The Supreme Court held in Malley v. Briggs that an officer, sued in a civil suit, will be entitled to immunity if reasonably competent officers could disagree as to the reasonableness of the defendant officer’s response. 475 U.S. 335, 341, 106 S.Ct. 1092, 89 L.Ed.2d 271 (1986). If a reasonably competent officer would not agree that the behavior was reasonable, however, then the defendant officer is not entitled to *821qualified immunity. Id. We went on to explain the effect of this rule in Sova, 142 F.3d at 902-03:
This Court has established that summary judgment is inappropriate where there are contentious factual disputes over the reasonableness of the use of deadly force. When “the legal question ... is completely dependent upon which view of the facts is accepted by the jury,” the District Court cannot grant a defendant police officer immunity from a deadly force claim. Brandenburg v. Cureton, 882 F.2d 211, 215-16 (6th Cir. 1989). This is because the reasonableness of the use of force is the linchpin of the case. If the jury determines the officer shot the suspect without a reasonable belief that he posed a significant threat of death or serious physical injury to the officer or others, then the officer’s actions were legally unreasonable under the Fourth Amendment. Id. at 216. On the other hand, if the jury believes the officer’s version of the facts and finds the officer’s conduct was reasonable, then he will be entitled to qualified immunity. Id. Where, as here, the legal question of qualified immunity turns upon which version of the facts one accepts, the jury, not the judge, must determine liability. See Buckner v. Kilgore, 36 F.3d 536, 540 (6th Cir.1994); Adams v. Metiva, 31 F.3d 375, 387 (6th Cir.1994); Walton v. City of Southfield, 995 F.2d 1331, 1342 (6th Cir.1993); Washington v. Newsom, 977 F.2d 991, 995-96 (6th Cir.1992); Yates v. City of Cleveland, 941 F.2d 444, 447 (6th Cir. 1991).

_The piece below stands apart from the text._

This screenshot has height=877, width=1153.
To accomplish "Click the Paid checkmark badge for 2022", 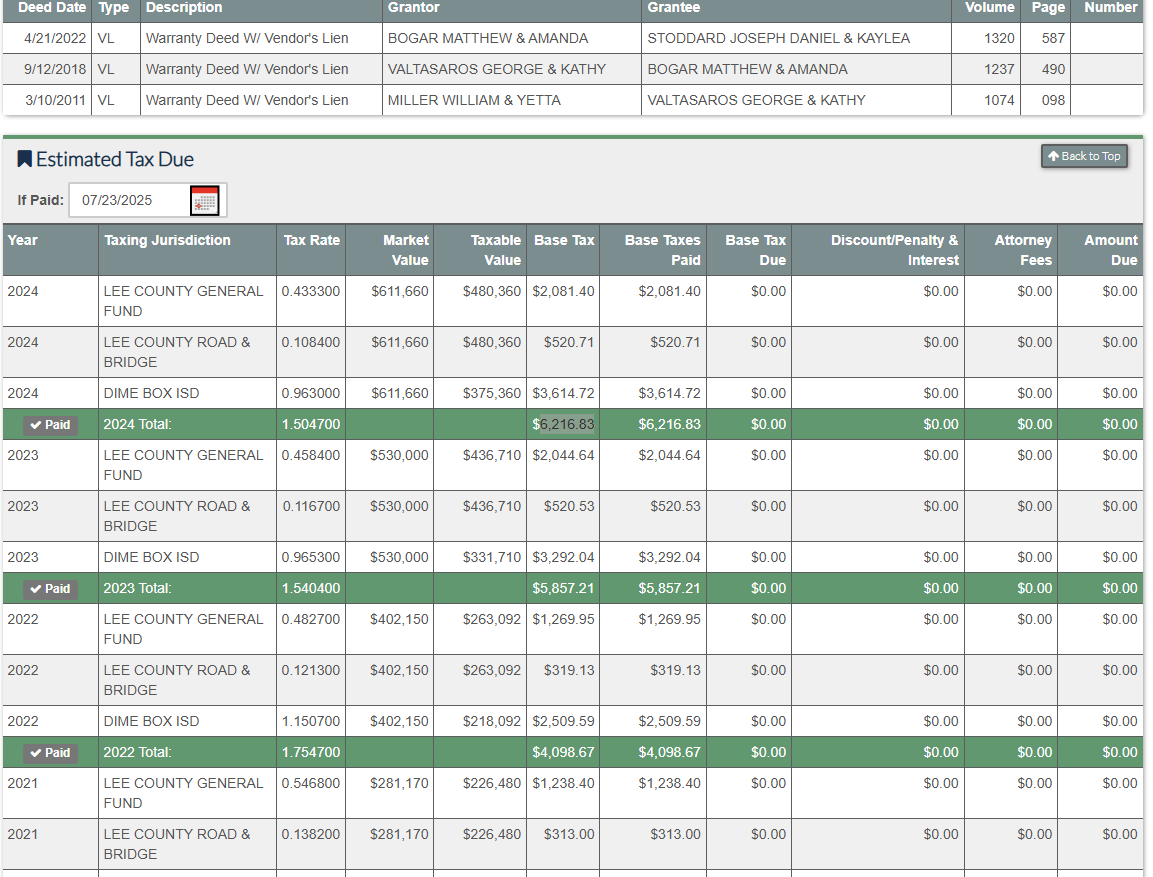I will pyautogui.click(x=50, y=753).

As Smith points out, should we hold that “material issues of fact precluded the grant of summary judgment based on qualified immunity on plaintiffs’ excessive force claim, we [would be] without jurisdiction to review this issue.” Dickerson v. McClellan, 101 F.3d 1151, 1164 (6th Cir. 1996). Thus the question before us today is whether material facts are actually in dispute. This inquiry must come before any substantive discussion of the objective reasonableness of the officers’ actions.

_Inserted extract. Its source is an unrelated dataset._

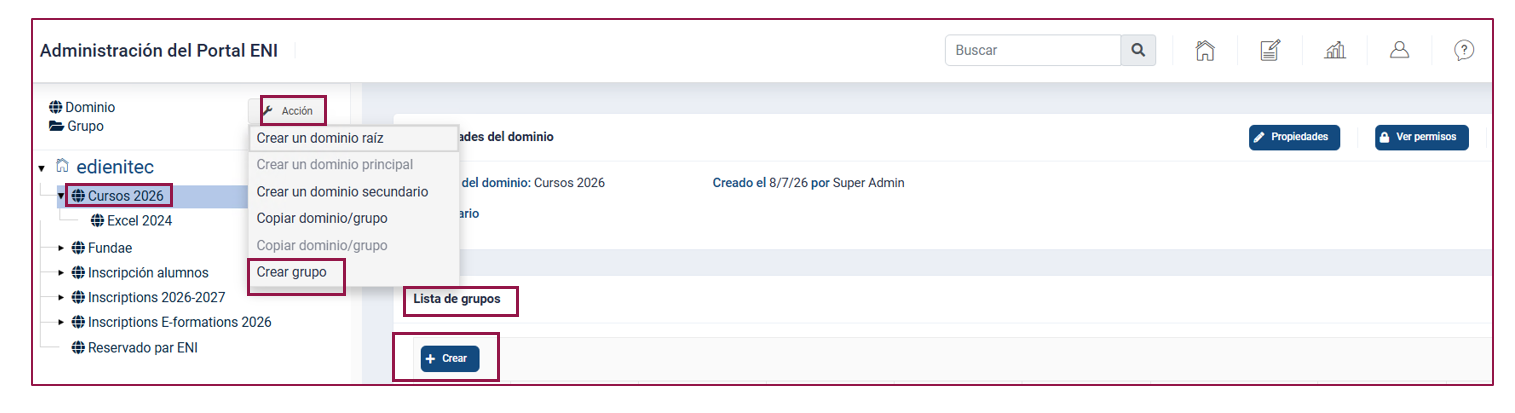This screenshot has width=1515, height=413.
Task: Click into the Buscar search field
Action: click(x=1033, y=50)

Yankowski and Kim claim that the pertinent facts are not in dispute; the officers claim that it is undisputed that Smith was resisting arrest, Smith wielded dangerous weapons against the officers, and Kim reasonably feared for his safety and the safety of others. Smith, on the other hand, claims that the germane facts are in dispute, as evidenced by the differences between the testimony of the officers and the testimony of the plaintiffs witnesses. Smith says that to find the facts undisputed is to credit all of the testimony of the officers and none of the testimony of Loise Luster and the deposition of Shyla Keys. Luster claims that Smith never had a weapon and that he was retreating from the officers. Keys claims that Smith never advanced toward the officers in a menacing way.
We believe that the difference in the testimony of the officers’ and that of Smith’s witnesses as to Smith’s behavior during the incident is material. At minimum, the difference in the evidence is germane to the ultimate question of the officers’ objective reasonableness. The jury must be the arbiter of the credibility of the evidence. We refuse to make such a determination today.
Because we find that material facts are in dispute in this case, we hold that we have no jurisdiction to hear the appeal. For that reason, we do not reach the question of the objective reasonableness of the officers’ behavior, nor do we reach the question of collateral estoppel on the issue of probable cause.
For the foregoing reasons, we AFFIRM the judgment of the district court.